Esa noche la celebraron en Le Voltaire, y a las diez ya estaban en casa. Adrian se alojaba en el Ritz, y John le dijo algo antes de que se fuese. El timbre del apartamento sonó a medianoche, estando ellos metidos en la cama. Ambos estaban despiertos, charlando. Tenían muchas cosas que pensar y muchos planes que hacer. John iría a París los fines de semana durante dos meses, y de algún modo se las había ingeniado para convencer a la agencia de la necesidad de abrir una oficina en París, que él iba a dirigir. Tenían que encontrar casa, y él tenía que vender su apartamento de Nueva York. Ella seguía intentando que los propietarios de la casa en la que vivía se la vendieran, pero no lo tenían del todo claro. Y John tuvo una charla muy seria con sus hijas antes de volar a París para casarse con Fiona. Les dejó bien claro dónde estarían a partir de ese momento los límites. No tenían por qué querer a Fiona, no podía obligarles a hacerlo. Pero tenían que mostrarse respetuosas, civilizadas y educadas con ella. Era lo que debería haberles dicho dos años antes.
– ¿Quién crees que puede ser? -preguntó Fiona con cara de preocupación cuando sonó el timbre. No conocía a nadie en París que acudiese a casa de otra persona a las doce de la noche.
– Debe de ser Santa Claus -dijo con una sonrisa. Parecía tranquilo e incluso alegre cuando fue a abrir la puerta. Era un botones del Ritz, y le entregó algo. Adrian se lo había guardado en su habitación. John regresó al dormitorio.

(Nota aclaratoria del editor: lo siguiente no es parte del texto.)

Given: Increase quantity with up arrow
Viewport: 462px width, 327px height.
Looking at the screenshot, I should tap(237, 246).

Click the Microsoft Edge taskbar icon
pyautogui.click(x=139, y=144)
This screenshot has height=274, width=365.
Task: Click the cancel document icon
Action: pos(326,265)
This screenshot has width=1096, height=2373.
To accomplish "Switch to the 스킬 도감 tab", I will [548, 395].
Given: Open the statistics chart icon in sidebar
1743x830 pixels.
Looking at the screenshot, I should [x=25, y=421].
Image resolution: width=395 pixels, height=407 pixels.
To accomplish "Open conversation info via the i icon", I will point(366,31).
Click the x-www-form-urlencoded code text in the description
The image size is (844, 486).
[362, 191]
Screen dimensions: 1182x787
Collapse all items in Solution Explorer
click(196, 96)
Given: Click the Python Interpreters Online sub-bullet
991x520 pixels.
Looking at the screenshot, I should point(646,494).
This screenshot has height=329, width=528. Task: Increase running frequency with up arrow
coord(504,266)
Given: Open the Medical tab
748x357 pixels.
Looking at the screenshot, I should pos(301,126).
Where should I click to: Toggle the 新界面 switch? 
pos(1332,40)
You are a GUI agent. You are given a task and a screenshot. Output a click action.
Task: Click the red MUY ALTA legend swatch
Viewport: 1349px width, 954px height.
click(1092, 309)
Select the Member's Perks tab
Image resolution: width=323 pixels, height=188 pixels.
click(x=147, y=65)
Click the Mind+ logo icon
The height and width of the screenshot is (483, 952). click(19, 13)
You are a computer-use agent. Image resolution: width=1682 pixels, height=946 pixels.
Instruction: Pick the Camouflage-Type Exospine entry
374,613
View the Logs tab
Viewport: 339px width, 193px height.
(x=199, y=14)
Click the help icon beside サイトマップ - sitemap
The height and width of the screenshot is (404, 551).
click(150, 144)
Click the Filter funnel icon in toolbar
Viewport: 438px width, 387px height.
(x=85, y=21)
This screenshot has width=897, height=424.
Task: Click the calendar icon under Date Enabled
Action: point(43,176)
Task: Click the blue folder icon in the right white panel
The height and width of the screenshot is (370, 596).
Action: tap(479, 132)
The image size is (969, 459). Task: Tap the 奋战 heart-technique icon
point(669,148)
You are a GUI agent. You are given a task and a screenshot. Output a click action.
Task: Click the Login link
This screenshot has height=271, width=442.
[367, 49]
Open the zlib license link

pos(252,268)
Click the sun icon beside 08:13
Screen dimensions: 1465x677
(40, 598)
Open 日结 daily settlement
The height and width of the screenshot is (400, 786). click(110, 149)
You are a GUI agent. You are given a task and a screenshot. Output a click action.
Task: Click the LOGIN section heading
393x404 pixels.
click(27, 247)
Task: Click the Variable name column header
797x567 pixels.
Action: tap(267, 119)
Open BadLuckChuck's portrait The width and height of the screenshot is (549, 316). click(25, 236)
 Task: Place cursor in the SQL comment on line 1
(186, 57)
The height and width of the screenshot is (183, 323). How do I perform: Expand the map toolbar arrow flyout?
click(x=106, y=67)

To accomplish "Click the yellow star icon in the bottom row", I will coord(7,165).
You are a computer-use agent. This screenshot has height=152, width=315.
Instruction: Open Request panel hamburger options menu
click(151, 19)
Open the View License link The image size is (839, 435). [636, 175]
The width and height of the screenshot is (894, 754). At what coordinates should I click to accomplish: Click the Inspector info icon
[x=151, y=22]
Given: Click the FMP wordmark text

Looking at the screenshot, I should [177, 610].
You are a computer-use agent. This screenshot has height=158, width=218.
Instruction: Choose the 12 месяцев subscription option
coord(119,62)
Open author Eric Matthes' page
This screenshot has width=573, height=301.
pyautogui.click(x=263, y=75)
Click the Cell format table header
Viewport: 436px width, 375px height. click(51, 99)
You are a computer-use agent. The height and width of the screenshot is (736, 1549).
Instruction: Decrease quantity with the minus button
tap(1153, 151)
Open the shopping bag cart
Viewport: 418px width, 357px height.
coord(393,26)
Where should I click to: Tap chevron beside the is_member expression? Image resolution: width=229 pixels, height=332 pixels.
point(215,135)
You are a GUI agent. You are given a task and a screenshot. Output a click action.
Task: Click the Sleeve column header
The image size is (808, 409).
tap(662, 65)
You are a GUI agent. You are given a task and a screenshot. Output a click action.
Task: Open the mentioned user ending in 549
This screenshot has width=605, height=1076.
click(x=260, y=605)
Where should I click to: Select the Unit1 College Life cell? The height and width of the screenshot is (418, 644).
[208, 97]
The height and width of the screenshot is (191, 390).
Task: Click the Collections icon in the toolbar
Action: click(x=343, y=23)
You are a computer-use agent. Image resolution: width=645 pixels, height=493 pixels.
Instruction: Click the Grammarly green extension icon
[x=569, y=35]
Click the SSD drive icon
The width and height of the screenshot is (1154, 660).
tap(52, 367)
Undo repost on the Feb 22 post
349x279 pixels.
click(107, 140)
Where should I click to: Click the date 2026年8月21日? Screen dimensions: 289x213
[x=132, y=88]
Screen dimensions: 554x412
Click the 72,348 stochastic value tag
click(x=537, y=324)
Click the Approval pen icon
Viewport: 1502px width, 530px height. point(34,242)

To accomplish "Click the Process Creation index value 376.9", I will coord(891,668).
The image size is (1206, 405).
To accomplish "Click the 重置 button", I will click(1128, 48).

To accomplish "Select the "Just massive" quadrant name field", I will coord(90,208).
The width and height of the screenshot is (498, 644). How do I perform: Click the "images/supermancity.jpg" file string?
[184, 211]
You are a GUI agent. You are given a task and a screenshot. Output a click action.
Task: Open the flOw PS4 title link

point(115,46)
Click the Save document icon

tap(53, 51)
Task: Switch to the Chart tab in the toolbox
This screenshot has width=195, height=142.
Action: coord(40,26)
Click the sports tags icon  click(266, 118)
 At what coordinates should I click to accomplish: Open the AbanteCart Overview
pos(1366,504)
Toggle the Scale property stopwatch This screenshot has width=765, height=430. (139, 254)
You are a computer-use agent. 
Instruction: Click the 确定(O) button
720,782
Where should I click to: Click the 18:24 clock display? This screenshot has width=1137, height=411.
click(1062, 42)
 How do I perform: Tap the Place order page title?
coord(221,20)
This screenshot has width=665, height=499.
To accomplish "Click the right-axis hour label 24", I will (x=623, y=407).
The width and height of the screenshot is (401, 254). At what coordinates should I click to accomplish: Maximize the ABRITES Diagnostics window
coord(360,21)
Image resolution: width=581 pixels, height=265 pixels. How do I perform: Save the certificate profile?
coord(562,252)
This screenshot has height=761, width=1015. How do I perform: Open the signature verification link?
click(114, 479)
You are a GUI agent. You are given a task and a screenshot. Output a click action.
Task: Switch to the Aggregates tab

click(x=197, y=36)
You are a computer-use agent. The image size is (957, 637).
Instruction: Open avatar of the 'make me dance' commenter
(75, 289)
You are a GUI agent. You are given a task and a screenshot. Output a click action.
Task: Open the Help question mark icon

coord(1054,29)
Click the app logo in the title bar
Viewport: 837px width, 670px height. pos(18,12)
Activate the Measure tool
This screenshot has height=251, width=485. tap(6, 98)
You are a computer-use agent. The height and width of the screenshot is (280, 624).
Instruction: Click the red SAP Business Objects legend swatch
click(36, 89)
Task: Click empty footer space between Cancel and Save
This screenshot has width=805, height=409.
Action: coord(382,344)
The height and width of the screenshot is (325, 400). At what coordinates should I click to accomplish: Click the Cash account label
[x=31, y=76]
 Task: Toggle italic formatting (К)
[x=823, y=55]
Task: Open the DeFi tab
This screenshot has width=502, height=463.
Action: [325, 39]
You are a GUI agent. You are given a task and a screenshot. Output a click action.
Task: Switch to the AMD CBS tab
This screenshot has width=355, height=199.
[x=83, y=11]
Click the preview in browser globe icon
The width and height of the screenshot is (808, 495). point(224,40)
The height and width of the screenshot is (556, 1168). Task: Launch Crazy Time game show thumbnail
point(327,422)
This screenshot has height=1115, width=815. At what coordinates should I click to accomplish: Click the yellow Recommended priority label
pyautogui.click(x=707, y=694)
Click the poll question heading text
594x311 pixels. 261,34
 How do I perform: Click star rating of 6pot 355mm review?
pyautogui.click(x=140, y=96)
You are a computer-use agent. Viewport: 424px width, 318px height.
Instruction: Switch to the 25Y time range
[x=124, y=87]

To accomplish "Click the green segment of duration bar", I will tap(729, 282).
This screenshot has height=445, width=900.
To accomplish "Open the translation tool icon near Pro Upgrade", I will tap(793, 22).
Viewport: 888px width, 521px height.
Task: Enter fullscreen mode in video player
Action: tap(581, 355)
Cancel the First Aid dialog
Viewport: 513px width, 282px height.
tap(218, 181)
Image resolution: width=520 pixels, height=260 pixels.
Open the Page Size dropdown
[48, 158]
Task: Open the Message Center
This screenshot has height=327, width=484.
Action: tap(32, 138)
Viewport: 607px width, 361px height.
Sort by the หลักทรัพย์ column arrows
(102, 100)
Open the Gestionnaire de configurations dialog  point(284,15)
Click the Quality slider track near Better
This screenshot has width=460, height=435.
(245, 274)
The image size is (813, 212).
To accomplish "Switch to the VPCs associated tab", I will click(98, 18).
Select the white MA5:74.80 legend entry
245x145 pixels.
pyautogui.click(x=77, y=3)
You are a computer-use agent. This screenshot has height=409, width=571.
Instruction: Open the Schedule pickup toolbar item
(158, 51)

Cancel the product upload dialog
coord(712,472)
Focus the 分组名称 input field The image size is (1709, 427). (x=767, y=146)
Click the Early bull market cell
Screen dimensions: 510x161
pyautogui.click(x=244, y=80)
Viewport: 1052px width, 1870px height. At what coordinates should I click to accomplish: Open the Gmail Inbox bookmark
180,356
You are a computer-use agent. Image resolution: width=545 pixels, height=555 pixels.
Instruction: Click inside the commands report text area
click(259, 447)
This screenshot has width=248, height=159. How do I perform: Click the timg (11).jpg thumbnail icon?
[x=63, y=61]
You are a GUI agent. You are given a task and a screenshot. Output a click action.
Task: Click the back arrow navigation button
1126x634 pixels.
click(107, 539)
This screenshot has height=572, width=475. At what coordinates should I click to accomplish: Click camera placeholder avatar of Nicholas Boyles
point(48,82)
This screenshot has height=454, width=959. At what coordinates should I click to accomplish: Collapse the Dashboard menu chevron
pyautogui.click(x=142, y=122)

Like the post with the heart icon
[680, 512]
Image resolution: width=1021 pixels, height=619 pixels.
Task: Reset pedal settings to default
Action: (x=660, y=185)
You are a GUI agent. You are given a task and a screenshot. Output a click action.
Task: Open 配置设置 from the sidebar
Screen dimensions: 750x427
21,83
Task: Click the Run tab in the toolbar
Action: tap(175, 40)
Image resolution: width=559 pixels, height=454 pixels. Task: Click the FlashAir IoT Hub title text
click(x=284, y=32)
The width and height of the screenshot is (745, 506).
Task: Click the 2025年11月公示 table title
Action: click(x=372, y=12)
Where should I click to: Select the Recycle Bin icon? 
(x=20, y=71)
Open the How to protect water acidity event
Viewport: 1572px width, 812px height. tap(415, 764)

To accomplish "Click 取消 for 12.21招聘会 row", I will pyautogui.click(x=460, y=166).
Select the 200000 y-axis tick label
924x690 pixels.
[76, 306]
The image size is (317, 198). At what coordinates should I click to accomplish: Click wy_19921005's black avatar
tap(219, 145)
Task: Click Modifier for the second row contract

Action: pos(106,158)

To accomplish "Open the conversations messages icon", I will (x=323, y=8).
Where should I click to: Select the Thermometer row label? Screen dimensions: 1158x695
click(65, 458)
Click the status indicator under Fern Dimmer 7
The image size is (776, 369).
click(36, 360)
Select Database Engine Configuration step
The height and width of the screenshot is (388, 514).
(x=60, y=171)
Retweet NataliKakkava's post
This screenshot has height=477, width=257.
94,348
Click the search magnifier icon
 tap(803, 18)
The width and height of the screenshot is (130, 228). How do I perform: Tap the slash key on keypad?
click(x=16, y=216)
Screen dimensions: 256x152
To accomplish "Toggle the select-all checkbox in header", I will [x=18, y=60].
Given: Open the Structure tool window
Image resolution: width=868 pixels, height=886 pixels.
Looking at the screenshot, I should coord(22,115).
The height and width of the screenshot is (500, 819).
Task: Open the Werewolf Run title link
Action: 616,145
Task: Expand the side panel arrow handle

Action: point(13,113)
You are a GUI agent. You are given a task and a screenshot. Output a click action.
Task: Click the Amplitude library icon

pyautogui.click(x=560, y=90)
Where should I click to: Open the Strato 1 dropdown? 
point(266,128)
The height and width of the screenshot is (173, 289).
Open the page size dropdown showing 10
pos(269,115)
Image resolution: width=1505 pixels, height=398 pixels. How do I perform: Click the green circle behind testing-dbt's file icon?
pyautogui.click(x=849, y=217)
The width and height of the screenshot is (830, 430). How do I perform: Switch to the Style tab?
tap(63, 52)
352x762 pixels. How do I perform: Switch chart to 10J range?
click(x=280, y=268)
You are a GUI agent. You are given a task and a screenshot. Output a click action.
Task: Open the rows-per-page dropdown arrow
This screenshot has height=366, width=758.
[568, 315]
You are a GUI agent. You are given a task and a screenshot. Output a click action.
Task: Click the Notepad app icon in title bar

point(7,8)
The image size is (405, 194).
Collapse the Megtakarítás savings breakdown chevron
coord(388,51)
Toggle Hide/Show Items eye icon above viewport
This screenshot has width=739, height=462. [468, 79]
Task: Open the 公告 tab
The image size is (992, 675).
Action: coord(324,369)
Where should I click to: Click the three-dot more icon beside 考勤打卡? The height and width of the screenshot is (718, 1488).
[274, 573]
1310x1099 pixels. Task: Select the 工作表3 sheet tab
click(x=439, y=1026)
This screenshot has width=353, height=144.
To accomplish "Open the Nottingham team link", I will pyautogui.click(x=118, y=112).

– ¿Qué es eso? -Le miró extrañada.
– Tenía razón. Era Santa Claus. Me ha dicho que te saludase y después soltó una de sus risotadas -y mientras lo decía depositó el bulto en brazos de Fiona y la observó mientras lo abría. Bajo una pequeña mantita de color azul emergió una carita negra que la miró a los ojos. Parecía una curiosa mezcla entre un murciélago y un conejo, y ella lo alzó hasta la altura de sus ojos y después miró a John. Era un bulldog francés de ocho semanas.
– Oh, Dios mío, no puede ser… -dijo al tiempo que las lágrimas empezaban a deslizarse por sus mejillas. Miró al animal y después a su marido. Lo dejó sobre la cama y vio que era una perrita-. ¡No puedo creerlo!
– ¿Te gusta? -le preguntó sentándose a su lado en la cama. No era Sir Winston, pero podía pasar como una parienta lejana de Francia. John sabía lo mucho que Fiona había echado de menos a su perro.
– Me encanta -respondió con los ojos abiertos como platos, como una niña el día de Navidad. Ella le había comprado un precioso cuadro de un pintor que a ella le apasionaba, pero nada podía ser tan precioso como aquel animalito. Volvió a cogerla en brazos, se inclinó y la besó en la cabeza. Al mirar a John supo que las cosas iban a ir mejor en esta ocasión. Las cosas buenas que habían compartido seguían ahí, y las nuevas eran diferentes y mejores. De nuevo confiaba en él, lo que en sí mismo era un pequeño milagro. Y no había dejado de amarlo ni un solo segundo.
– Gracias por darnos una segunda oportunidad -susurró John al tiempo que la perrita le lamía la cara. Entrecruzó los dedos con los de su mujer y la miró a los ojos. La promesa que habían hecho significaba mucho más para los dos en esta ocasión, al igual que el amor que los unía.